Tuesday, November 27, 2012

The Election

Two items in the news are serving to reinforce two of my favorite themes.

1. You can trust parties more than personalities.
2. The worst polluters do it because it's the cheapest way to do business.

In the months leading up to the 2012 election for Washington Governor, I found myself growing increasingly frustrated about the near invisibility of Puget Sound as a campaign issue.

The Gateway Pacific coalport proposal was tailor made for pro environment candidates. And yet the state and federal races best positioned to link the coalport to Puget Sound protection utterly failed to make the connection.

Both Jay Inslee and Rick Larsen stayed within the pro-coal box, which framed the coalport on issues of Jobs and Traffic Impacts.

One was willing to give Larsen a pass, as he no doubt had become accustomed to 2nd CD squeakers. But Inslee had no good excuse. Did Mr. Clean Green Economy really think voters would forget about his positions?

Inslee could have made Puget Sound more of a campaign issue but didn't have to because environmental voters knew a  Democrat is a better bet than a Republican.

Poor Rob McKenna. You could tell business polluters and teabaggers were the biggest parts of his base, from his one attempt to reach out to independents. McKenna had William Ruckelshaus announce, vaguely, that he and McKenna had a conversation, and was convinced McKenna would protect the Sound.
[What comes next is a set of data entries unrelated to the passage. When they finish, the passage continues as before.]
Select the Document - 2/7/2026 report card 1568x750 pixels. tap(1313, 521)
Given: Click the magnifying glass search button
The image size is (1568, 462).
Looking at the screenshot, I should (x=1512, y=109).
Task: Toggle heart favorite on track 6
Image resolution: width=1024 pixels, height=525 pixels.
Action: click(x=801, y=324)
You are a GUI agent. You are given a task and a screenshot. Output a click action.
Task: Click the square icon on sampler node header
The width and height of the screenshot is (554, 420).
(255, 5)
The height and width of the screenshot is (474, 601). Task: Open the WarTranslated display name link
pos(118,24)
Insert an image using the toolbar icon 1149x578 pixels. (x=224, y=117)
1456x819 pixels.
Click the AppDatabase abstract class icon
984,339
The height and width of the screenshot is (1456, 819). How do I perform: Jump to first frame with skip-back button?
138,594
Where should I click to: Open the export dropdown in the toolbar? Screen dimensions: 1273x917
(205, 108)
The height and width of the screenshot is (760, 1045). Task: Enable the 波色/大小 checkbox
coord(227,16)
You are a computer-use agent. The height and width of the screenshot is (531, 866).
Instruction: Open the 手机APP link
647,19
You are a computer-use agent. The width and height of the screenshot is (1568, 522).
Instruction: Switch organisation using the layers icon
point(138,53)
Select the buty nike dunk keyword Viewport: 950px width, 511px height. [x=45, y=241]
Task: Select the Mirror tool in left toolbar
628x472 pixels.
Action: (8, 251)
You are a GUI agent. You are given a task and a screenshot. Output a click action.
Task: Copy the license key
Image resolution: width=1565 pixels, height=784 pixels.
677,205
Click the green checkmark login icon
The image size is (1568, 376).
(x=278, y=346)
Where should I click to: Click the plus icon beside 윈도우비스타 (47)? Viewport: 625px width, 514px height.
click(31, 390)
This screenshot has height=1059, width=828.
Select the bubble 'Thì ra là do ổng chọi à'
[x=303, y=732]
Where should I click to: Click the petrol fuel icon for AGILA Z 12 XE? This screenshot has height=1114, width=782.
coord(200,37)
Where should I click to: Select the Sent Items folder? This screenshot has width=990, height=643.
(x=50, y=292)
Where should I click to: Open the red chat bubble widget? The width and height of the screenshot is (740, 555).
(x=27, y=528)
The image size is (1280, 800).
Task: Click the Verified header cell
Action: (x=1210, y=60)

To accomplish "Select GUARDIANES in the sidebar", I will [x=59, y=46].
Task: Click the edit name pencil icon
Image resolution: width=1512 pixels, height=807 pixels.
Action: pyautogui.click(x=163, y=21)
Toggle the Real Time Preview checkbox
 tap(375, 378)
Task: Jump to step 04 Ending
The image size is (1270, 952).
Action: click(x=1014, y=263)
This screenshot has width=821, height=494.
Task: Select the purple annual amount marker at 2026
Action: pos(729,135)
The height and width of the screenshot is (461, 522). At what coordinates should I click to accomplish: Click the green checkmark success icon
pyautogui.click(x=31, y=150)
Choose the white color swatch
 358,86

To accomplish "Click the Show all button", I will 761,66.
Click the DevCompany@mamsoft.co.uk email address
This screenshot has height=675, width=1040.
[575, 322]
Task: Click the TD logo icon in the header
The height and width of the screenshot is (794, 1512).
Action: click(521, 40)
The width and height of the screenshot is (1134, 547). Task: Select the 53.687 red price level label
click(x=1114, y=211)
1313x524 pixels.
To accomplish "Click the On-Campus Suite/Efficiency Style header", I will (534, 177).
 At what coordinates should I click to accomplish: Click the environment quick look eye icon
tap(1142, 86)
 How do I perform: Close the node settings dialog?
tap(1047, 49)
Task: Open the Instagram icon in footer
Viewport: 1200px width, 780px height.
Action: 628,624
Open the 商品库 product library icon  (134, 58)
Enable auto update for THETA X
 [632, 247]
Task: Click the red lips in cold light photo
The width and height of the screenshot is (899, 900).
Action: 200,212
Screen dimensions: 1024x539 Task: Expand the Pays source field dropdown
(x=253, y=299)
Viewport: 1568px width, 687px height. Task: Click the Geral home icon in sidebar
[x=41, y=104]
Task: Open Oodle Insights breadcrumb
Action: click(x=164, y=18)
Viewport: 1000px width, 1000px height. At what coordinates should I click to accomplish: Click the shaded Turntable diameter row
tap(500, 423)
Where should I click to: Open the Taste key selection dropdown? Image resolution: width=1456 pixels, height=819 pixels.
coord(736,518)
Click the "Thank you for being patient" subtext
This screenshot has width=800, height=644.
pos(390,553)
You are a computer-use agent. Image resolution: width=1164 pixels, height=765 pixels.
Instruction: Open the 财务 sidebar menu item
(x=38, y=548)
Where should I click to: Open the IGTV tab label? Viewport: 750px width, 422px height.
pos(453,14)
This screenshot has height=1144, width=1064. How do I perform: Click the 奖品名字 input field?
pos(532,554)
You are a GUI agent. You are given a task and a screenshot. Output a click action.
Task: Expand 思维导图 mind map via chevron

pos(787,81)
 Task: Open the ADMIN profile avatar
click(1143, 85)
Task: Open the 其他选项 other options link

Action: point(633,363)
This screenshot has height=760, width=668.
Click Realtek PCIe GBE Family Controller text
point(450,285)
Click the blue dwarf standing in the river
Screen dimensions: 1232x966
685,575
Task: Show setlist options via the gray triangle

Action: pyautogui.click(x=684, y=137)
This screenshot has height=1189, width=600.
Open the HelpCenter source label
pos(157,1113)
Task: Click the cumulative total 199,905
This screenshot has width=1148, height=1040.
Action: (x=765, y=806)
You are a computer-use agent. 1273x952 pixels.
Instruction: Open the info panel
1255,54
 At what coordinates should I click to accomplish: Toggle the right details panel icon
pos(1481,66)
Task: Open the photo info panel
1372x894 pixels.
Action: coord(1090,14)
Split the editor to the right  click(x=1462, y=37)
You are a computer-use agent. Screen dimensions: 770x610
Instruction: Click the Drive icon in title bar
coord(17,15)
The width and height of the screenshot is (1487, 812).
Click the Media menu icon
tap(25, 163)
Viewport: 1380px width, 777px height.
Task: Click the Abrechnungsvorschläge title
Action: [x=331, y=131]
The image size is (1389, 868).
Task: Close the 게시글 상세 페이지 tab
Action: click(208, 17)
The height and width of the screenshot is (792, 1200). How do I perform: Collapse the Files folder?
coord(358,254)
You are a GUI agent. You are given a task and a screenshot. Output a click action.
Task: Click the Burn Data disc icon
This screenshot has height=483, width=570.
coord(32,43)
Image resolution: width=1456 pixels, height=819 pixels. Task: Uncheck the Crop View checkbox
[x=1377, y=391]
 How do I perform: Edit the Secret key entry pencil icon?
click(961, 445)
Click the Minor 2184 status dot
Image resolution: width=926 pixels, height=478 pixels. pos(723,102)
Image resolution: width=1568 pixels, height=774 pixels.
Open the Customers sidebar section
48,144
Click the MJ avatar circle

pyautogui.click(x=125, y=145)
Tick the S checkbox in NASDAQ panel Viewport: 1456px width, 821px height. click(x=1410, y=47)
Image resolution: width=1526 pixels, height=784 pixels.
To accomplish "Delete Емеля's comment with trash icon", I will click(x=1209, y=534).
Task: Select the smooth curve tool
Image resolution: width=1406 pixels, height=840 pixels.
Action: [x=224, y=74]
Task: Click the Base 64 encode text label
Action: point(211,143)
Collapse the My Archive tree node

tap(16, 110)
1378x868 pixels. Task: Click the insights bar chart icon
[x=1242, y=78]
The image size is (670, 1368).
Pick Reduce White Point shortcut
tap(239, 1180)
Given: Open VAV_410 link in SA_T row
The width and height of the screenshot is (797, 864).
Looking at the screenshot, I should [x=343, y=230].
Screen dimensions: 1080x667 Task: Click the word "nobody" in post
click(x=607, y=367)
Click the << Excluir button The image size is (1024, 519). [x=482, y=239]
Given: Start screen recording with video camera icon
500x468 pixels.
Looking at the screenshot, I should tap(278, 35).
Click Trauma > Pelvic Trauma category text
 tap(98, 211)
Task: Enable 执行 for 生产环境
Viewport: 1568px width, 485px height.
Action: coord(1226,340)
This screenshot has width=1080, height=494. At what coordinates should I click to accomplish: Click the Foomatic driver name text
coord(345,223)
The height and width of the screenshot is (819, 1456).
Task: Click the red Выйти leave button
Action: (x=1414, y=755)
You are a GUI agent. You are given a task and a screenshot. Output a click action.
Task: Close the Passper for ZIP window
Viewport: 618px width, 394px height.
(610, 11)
Sure, Bill. No specifics, nothing coming out of McKenna's mouth that might alienate his base. Pathetic.

As it turned out, a vote for the environmental party was the smart vote. This week saw Governor-elect Inslee vowing to continue Gregoire's Puget Sound Partnership effort. Which as of today includes an executive order on ocean acidification. Go ahead, try and convince me a Governor-elect McKenna would have done anything similar.


No, McKenna's constituency can be seen in the week's notable anti-Puget Sound news, the review of endangered status of Orca pods J, K and L.

California farmers are behind the review, initiated by a suit brought by the Pacific Legal Foundation. They are claiming endangered status should be dropped because Puget Sound Orcas aren't genetically distinct from other orcas.

That's the sort of reasoning that said whites could take Indian land because they still have reservations. Or that Palestinians don't need a homeland because they're humans, and humans are all over the planet.

No, this is just the latest try to enshrine destruction of The Commons as a right, whether that right is couched as a property right or a right to conduct business.

Elections have consequences, and a Democratic victory means there is still time to stop polluters from profiting from doing business in the cheapest and dirtiest way they can.